Lymphomatoid Granulomatosis Presenting with Gingival Involvement in an Immune Competent Elderly Male

Lymphomatoid granulomatosis (LYG) represents a B cell lymphoproliferative disorder that appears to be driven by infection of the lesional cells by Epstein–Barr virus (EBV). Although not a common condition, the overwhelming majority of cases affect the lungs and mediastinal lymph nodes. Oral mucosal involvement has been documented in only one other report. We describe an 82-year-old man who developed a chronic oral ulcer following extraction of a mandibular molar tooth. Biopsy of the ulcer identified large atypical mononuclear cells that had a B cell immunophenotype and were associated with the walls of several arterioles in the sample. In situ probes for EBV-encoded small RNA showed prominent labeling of these large cells, suggesting the possibility of LYG. Imaging studies identified mediastinal and hilar lymphadenopathy on CT imaging, while PET scans showed hypermetabolic activity in the lymph nodes as well as the left mandible.

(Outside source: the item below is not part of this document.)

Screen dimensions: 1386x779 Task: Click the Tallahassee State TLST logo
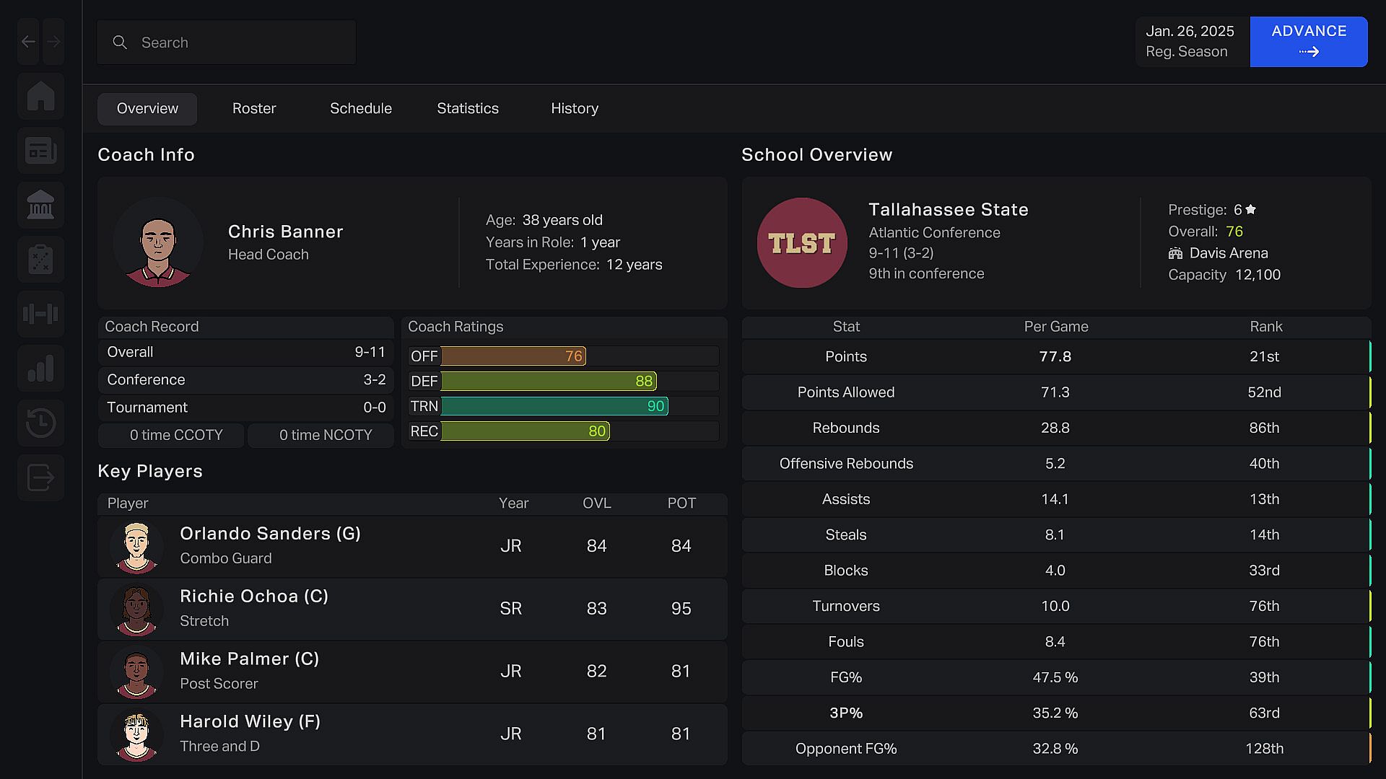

Based on these findings, a diagnosis of LYG was made and the patient was treated with rituximab, an anti-CD20 monoclonal antibody, combined with a chemotherapeutic regimen consisting of etoposide, prednisone, vincristine, cyclophosphamide and doxorubicin. After three cycles of therapy, the oral ulcer resolved significantly, as well as the areas of hypermetabolic nodal activity. Remission continued for 3 years, however the patient eventually developed non-small cell carcinoma of the lung and expired as a result of that tumor.